They fly among other insects,
never bothering,
keeping to themselves and their flowers.
Those warm, fluffy, brightly-colored flowers.
The bees find comfort in those delightful, magical, empowering flowers.
It encompases them, solving all of their troubles.
The bees feel complete.
Loneliness
Pain
Depression
Confusion
Anger
Anxiety
Those absolutely scrumptious flowers solved them all.
The bees are in blissful, unrelenting peace.
The people came and took the flowers.
What reasons did they give to the bees?
Flowers are dangerous.
Flowers will destroy you.
We must remove them to help the bees.
The bees will thank us later.
We’re doing a good thing here.
Did you hear me?
I’ve done a good, noble thing.
This is something to be proud of.
The bees are frightfully, horrendously alone.

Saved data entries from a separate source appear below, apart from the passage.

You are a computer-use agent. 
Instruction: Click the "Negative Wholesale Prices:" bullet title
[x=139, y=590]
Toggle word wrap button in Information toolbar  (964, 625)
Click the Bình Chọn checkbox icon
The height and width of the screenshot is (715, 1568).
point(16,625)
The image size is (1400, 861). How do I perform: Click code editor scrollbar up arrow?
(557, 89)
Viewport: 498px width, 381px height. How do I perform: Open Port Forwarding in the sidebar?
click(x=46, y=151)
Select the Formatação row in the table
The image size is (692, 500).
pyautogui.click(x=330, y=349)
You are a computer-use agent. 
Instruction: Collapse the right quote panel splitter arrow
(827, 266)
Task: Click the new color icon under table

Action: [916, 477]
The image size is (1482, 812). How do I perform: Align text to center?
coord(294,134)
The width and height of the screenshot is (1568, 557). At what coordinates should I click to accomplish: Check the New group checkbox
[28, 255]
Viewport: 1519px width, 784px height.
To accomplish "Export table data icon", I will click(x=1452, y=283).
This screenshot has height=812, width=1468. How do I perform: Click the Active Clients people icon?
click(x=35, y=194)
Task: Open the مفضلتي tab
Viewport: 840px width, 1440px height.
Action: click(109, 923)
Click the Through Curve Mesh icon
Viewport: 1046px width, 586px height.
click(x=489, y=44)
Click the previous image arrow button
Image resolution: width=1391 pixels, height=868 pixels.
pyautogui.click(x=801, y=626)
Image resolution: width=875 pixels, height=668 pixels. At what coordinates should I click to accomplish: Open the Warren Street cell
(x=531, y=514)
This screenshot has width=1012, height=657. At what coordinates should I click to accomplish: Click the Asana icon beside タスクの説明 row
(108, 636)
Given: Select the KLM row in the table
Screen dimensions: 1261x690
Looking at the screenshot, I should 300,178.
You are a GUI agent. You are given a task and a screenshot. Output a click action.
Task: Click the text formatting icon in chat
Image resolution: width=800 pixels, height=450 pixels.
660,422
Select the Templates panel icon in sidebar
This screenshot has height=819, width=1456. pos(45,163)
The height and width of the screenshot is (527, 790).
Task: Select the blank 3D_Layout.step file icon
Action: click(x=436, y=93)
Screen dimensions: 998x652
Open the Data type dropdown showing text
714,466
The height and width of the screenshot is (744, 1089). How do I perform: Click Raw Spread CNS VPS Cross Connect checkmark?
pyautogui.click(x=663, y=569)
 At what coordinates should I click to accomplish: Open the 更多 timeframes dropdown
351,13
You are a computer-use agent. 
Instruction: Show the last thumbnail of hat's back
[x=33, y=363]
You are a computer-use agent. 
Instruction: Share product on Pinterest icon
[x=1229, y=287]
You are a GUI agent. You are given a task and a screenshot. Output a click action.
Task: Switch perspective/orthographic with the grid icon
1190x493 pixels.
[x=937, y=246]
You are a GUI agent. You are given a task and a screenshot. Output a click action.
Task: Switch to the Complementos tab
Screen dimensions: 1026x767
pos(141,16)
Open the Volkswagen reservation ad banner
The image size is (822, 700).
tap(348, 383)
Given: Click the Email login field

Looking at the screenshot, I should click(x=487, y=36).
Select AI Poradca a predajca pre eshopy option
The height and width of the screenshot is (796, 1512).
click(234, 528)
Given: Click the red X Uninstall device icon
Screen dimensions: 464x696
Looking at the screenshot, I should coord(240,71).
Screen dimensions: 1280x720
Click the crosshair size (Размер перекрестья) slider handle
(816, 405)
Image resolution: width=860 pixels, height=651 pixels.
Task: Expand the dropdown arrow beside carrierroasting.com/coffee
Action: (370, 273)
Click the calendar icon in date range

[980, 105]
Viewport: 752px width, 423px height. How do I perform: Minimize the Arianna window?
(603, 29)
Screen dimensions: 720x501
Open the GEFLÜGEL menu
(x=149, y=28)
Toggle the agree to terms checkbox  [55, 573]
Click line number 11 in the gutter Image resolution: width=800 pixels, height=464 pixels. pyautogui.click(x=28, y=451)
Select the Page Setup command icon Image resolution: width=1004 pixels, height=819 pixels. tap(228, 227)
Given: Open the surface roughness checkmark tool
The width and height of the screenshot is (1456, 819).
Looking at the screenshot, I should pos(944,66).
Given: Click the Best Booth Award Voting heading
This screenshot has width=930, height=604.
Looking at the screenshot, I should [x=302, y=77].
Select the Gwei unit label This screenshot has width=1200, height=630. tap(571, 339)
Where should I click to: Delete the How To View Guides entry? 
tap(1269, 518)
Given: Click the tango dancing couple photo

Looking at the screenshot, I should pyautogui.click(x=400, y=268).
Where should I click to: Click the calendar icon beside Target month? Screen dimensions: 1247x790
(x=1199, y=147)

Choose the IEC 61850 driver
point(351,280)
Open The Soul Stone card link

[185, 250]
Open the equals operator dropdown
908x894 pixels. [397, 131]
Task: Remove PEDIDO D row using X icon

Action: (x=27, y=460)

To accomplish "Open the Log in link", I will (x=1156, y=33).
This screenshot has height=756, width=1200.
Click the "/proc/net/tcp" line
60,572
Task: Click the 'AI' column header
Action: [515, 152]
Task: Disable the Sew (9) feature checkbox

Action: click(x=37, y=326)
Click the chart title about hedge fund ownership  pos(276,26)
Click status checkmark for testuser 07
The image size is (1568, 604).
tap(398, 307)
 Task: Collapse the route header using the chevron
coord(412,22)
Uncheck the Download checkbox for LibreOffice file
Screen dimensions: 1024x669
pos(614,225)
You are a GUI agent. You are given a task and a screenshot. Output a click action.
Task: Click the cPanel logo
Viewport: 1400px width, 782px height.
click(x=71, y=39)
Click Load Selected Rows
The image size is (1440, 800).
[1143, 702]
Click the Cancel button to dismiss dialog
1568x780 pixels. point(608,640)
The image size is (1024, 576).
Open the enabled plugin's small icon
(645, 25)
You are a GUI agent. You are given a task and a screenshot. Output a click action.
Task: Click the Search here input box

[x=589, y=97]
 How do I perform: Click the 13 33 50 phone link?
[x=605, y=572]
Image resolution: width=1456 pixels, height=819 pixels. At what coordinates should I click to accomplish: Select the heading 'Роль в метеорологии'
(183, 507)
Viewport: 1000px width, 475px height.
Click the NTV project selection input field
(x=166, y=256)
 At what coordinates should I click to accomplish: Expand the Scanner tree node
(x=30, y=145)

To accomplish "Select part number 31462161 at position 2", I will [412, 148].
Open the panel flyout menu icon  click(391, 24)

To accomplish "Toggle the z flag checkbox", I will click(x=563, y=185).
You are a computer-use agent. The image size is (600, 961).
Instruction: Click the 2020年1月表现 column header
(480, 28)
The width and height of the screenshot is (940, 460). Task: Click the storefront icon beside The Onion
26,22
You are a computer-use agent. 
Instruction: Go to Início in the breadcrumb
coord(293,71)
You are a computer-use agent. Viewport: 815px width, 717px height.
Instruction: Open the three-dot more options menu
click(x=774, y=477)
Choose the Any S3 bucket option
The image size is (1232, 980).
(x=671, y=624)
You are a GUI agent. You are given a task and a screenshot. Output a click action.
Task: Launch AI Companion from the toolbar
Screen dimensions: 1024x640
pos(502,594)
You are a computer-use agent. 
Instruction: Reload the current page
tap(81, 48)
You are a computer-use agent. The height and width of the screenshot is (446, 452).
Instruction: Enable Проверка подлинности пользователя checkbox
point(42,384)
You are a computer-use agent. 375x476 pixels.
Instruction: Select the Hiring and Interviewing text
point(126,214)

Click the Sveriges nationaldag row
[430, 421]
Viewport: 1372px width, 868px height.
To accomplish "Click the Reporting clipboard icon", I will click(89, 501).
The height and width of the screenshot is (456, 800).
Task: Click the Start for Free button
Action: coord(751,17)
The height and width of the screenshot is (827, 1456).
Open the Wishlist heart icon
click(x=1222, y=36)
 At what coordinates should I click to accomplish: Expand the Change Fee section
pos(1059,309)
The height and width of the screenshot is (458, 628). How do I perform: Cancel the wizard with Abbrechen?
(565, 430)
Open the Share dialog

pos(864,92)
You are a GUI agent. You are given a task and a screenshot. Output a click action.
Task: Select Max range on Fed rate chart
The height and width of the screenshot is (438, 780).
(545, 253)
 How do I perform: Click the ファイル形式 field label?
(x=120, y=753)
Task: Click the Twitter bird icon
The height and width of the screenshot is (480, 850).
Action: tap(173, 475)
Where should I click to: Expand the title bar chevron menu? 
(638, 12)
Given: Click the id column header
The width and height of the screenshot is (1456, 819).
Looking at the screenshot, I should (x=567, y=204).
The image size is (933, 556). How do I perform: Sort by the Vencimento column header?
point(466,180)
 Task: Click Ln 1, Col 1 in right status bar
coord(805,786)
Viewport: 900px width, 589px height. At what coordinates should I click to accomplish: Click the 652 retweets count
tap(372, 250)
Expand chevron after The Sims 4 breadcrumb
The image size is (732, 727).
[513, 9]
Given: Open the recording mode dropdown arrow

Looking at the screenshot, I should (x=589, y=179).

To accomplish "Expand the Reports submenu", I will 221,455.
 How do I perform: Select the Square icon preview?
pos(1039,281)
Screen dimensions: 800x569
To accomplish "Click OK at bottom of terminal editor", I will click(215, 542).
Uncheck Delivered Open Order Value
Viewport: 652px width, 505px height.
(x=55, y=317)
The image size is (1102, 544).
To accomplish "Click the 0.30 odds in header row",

The bees are in torturous, agonizing pain.
The bees are deeply, suicidally depressed.
The bees are hopelessly, hazardously confused.
The bees are dangerously, blindingly furious.
The bees are rushingly, stingingly anxious.
There are no more of those warm, fluffy, brightly-colored flowers left.
And there is nothing
the bees can do about it.
The people have only left one thing.
A single thing the bees can do.
Suffer.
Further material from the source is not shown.